Trying to influence someone who doesn’t see your point and refuses to accept your reasoning is like trying to make a stream flow uphill. The stronger their defensive posture is, and resistance to change becomes, the more you exhaust yourself through frustration and resentment when repeated attempts to push change fail.
This has the effect of draining your energy, narrowing your range of tolerance, and prompting emotional reactions to every wrong move that the person makes.
Some points to consider when you are faced with this scenario:
Remove your emotions from the equation and look at the problem strategically by looking beyond surface appearances.
- Why is this person uncooperative?
- What is making them resentful or defensive?
- What are they possibly afraid of?
With a new supervisor, established employees may feel the need to test their boundaries, to see how strong or weak their new leader is. More experienced staff members who have seen supervisors come and go may test, probe or challenge to see if the new supervisor deserves their respect.
Finding common ground
- Solicit their input as to how things could be done better or more productively within the bounds of established corporate guidelines.
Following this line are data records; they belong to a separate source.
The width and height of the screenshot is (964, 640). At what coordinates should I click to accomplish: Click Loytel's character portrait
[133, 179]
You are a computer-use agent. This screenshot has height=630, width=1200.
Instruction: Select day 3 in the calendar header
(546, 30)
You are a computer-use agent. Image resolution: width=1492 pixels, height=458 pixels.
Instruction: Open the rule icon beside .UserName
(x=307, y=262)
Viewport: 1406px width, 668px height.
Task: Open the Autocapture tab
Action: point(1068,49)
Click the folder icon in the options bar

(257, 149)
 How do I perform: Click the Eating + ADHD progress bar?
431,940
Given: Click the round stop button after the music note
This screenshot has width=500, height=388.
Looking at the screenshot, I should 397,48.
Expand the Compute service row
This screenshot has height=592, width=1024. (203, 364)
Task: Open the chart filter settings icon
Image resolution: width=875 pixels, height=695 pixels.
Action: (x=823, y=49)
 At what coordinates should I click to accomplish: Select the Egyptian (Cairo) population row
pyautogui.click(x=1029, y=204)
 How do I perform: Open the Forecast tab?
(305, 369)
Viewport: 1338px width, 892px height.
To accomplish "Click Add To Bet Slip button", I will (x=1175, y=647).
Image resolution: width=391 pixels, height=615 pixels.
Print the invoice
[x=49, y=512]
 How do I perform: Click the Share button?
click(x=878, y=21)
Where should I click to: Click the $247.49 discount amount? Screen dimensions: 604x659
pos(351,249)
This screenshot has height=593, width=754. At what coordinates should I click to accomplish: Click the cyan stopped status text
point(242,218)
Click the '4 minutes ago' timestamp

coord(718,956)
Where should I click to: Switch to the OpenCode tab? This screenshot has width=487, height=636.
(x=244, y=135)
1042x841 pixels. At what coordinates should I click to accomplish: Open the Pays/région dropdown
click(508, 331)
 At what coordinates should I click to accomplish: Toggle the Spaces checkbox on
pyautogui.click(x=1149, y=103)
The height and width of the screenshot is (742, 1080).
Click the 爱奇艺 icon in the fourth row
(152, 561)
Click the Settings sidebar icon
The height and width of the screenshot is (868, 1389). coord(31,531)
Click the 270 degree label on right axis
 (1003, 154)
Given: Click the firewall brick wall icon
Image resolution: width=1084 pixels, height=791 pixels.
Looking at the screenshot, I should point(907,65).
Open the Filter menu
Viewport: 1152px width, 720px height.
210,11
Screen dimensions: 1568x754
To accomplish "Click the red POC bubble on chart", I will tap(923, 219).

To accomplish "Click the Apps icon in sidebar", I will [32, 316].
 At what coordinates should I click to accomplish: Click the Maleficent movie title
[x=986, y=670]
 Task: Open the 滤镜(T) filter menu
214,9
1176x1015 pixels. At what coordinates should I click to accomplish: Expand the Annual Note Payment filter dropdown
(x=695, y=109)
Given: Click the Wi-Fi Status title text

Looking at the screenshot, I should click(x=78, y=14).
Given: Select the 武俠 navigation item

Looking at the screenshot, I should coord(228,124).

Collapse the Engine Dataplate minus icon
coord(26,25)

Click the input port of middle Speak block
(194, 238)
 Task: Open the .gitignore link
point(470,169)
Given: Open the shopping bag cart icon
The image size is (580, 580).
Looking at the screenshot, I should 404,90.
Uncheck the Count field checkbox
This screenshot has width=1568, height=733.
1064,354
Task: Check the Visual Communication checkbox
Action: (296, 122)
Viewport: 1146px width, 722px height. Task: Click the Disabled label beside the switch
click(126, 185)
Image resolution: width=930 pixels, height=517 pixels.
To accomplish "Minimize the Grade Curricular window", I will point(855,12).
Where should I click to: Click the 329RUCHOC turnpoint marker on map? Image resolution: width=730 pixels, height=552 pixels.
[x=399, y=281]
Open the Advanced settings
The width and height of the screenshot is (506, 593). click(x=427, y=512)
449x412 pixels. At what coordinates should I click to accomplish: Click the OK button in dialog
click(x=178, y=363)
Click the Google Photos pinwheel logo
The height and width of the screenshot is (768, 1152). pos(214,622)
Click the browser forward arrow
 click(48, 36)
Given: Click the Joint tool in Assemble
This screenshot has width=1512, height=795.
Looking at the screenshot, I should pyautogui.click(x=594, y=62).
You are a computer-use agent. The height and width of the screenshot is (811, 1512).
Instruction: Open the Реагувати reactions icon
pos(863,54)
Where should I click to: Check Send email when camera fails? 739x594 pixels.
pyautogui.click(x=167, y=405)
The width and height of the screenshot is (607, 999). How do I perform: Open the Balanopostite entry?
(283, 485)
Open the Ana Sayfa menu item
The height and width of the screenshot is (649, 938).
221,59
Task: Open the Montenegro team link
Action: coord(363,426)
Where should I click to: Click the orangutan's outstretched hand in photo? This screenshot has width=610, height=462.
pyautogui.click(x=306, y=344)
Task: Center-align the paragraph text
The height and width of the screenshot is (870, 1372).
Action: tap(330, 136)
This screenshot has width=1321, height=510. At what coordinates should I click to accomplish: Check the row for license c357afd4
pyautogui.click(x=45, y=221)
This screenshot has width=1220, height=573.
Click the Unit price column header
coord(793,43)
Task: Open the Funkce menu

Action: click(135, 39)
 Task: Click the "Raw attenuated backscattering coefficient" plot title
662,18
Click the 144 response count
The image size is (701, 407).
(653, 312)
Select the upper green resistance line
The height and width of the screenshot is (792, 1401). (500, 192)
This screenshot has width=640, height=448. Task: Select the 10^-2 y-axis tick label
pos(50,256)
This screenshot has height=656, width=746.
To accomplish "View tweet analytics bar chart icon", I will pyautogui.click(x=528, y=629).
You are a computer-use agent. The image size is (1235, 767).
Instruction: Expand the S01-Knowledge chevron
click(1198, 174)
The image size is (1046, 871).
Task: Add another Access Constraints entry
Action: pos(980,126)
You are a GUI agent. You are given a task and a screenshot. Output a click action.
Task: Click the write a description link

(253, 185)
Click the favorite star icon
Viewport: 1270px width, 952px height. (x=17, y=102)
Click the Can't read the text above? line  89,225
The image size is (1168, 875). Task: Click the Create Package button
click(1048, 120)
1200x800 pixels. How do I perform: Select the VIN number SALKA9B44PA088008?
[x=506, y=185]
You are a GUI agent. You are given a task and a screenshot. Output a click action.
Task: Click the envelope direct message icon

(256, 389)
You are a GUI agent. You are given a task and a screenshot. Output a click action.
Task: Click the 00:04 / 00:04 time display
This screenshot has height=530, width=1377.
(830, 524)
- Ask for their ideas about how you can help make their job easier and what tools they need.
- Establish the human connection through asking them about their own plans for career growth and what they see as the next step forward.
- Bring a specific operational problem to their attention and ask them how they would solve it.
Engaging these employees and showing that you value their experience, input and ideas is one way to gain willing cooperation. People have opinions and frequently have great ideas to contribute. Their former supervisor may have had a more autocratic leadership style, and as a consequence, they learned to avoid the risk of saying what they thought.
A significant part of the learning curve of new supervisors and managers is practicing the skills of active listening, soliciting feedback and seeking first to understand, then to be understood. This builds trust, and with trust more open communication becomes possible.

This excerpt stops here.